Goal:
Quote the passage on British arms sales to Saudi Arabia word for word, from "If the government has" to "began in March 2015.".

Human Rights Watch (HRW) has from the ground documented 36 unlawful air strikes, named 550 dead civilians who died in them, and documented shrapnel from UK weapons at one such site.

In January, the UN reported 119 indiscriminate attacks on civilians, including strafing by helicopter gunships.

Saudi Arabia’s entry from the sky into Yemen’s civil war in March last year left four in five citizens in need of aid, a health service in ruins, and half of the population on the brink of famine. Under UK arms export law, the government is obliged to block weapons sales to states that are at a “clear risk” of violating international humanitarian law, such as indiscriminate bombing raids.

If the government has evidence of such crimes, a court could find Britain complicit in them.

If, as the government’s amendments to Hammond’s statements suggest, the UK does nothing to investigate those possible violations, our arms export control laws are not worth the paper they are printed on.

Our arms export control system is designed to stop British weapons from needlessly killing civilians.

It seems as if the government is bending over backwards to subvert these protections to allow private arms companies to continue selling arms to Saudi Arabia – the UK has licenced £2.8bn worth of arms to the House of Saud since its bombing campaign began in March 2015.

I hope the Committees on Arms Export Controls publishes its report on British arms sales to Saudi Arabia quickly. Its members may be able to wait until after their summer holidays before they issue advice to the government – but the long-suffering people of Yemen cannot.

Extracted material:
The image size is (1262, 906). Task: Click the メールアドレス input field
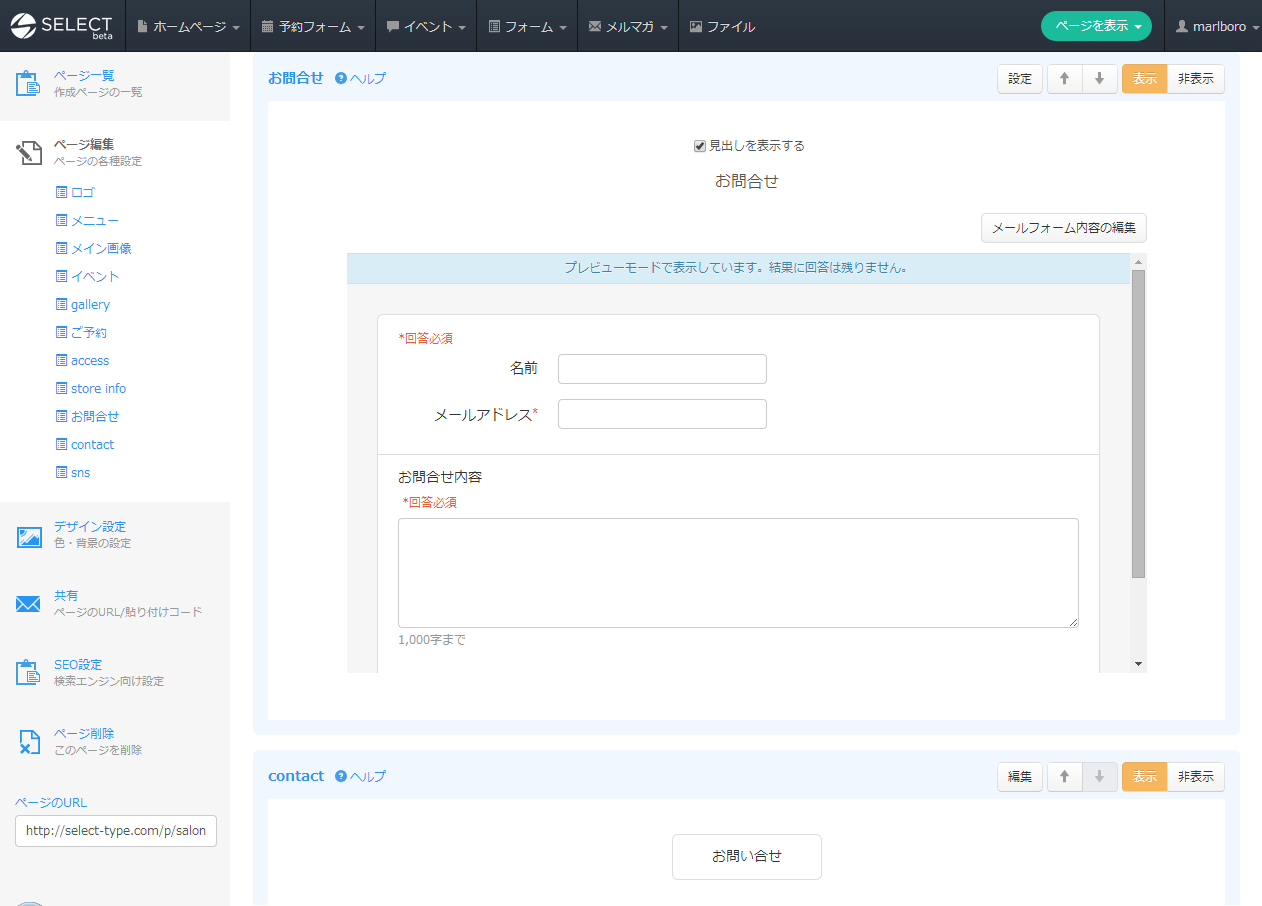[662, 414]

...

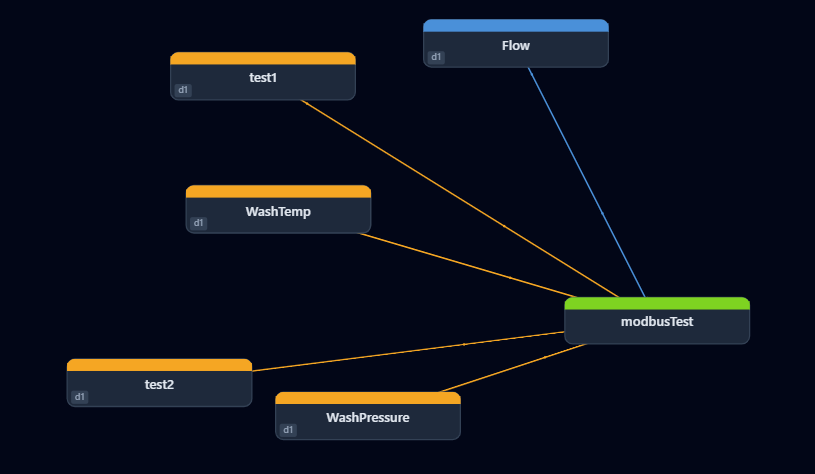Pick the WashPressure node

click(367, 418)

--

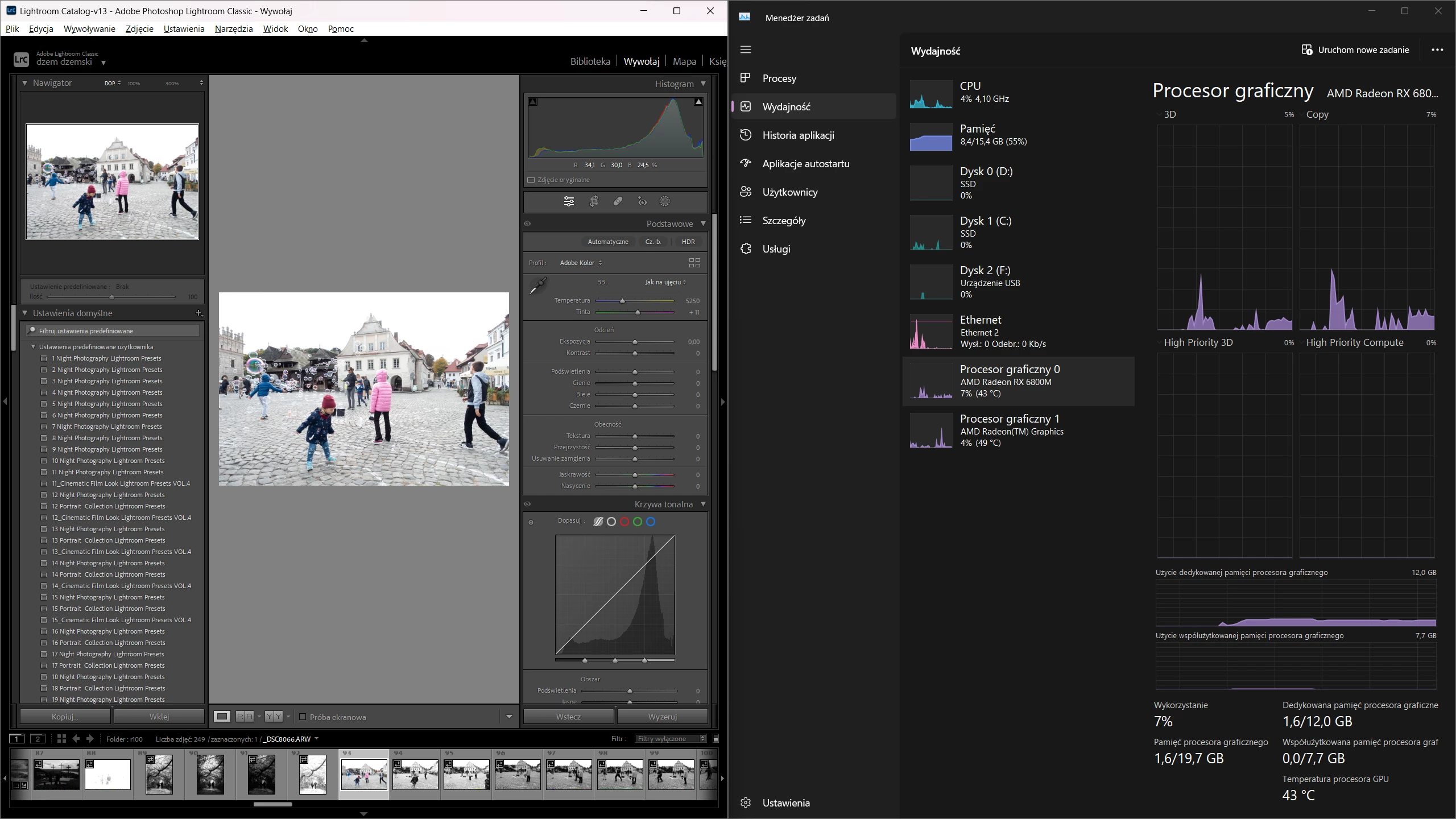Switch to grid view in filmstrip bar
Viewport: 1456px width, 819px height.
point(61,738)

Solved problem:
If the government has evidence of such crimes, a court could find Britain complicit in them.

If, as the government’s amendments to Hammond’s statements suggest, the UK does nothing to investigate those possible violations, our arms export control laws are not worth the paper they are printed on.

Our arms export control system is designed to stop British weapons from needlessly killing civilians.

It seems as if the government is bending over backwards to subvert these protections to allow private arms companies to continue selling arms to Saudi Arabia – the UK has licenced £2.8bn worth of arms to the House of Saud since its bombing campaign began in March 2015.